--- DATA SUPPLIED ---

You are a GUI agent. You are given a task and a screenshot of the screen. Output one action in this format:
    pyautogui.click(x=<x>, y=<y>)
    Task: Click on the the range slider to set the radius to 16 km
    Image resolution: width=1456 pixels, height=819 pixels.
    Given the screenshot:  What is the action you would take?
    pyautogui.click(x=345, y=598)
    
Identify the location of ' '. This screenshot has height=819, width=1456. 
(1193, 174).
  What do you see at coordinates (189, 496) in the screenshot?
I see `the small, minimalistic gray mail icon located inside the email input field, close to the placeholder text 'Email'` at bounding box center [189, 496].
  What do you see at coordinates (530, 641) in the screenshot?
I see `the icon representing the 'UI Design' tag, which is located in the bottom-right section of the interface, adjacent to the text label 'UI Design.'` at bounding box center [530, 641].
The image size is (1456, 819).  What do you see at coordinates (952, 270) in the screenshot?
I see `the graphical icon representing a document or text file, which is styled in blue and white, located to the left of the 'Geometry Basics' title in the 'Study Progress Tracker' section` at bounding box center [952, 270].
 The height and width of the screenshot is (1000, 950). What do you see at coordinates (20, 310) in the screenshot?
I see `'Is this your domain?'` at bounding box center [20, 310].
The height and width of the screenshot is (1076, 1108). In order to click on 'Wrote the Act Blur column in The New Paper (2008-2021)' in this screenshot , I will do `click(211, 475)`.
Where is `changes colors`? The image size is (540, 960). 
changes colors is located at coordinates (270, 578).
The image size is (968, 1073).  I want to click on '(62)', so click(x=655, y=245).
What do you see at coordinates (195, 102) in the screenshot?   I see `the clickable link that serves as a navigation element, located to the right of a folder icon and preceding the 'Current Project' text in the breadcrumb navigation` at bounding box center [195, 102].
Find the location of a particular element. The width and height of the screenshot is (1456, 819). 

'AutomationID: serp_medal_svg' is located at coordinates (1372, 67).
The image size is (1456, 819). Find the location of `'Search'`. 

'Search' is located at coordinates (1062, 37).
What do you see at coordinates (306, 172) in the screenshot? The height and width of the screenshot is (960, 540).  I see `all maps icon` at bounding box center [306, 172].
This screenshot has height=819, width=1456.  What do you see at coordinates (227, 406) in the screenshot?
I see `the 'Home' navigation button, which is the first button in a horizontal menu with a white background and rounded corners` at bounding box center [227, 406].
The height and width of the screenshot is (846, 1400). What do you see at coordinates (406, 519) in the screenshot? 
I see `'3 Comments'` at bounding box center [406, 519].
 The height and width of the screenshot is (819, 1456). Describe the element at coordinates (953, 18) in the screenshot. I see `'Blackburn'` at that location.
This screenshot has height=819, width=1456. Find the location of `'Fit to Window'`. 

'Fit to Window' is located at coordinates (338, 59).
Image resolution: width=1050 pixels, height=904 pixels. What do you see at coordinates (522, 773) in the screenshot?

---

§ **AIM**
Copy the items above from the line containing "The image size is (1456, 819). Find" through the line containing "coordinates (1062, 37).", including both of those lines.

§ **ANSWER FOR THIS EXERCISE**
The image size is (1456, 819). Find the location of `'Search'`. 

'Search' is located at coordinates (1062, 37).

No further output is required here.